Stored data entries
# # # # # # #
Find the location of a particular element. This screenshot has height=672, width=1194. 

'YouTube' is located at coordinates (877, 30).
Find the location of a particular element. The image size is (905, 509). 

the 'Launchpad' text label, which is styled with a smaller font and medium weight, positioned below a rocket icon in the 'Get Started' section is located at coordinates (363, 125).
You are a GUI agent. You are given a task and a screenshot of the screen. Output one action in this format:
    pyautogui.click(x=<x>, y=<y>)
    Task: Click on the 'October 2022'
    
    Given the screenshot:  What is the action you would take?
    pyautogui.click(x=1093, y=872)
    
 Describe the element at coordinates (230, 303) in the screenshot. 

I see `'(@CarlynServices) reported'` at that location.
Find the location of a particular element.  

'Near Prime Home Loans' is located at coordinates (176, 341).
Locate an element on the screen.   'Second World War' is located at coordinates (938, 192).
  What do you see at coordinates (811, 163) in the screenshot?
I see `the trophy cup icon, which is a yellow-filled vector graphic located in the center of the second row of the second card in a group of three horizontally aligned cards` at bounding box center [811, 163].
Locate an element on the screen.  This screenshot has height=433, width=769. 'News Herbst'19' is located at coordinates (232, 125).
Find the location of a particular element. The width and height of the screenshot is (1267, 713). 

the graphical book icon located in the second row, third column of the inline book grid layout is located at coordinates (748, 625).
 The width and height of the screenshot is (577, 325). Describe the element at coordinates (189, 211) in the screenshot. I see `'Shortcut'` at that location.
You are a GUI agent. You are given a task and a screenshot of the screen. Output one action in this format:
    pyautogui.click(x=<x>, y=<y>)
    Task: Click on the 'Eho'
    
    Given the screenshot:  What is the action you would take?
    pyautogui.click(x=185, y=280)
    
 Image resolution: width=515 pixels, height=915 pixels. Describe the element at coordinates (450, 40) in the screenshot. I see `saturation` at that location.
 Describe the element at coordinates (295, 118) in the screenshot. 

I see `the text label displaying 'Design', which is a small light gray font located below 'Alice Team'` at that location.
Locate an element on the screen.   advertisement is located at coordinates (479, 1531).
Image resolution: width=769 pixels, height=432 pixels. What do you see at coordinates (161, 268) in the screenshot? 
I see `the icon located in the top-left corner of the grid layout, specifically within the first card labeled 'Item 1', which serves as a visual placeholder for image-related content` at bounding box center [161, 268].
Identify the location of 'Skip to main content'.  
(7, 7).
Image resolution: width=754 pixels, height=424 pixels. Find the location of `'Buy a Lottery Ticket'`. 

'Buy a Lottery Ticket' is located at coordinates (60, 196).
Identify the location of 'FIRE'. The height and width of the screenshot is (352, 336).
# # # # # # #
● **Exercise**:
Output the lines from the start through the line containing "the 'Launchpad' text" as a two-column CSV with the headers "entry" and "answer". Give one row per entry with its answer, put each field in quotes, and replace line breaks with spaces.

● **Result below**:
entry,answer
"Find the location of a particular element. This screenshot has height=672, width=1194.","'YouTube' is located at coordinates (877, 30)."
"Find the location of a particular element. The image size is (905, 509).","the 'Launchpad' text label, which is styled with a smaller font and medium weight, positioned below a rocket icon in the 'Get Started' section is located at coordinates (363, 125)."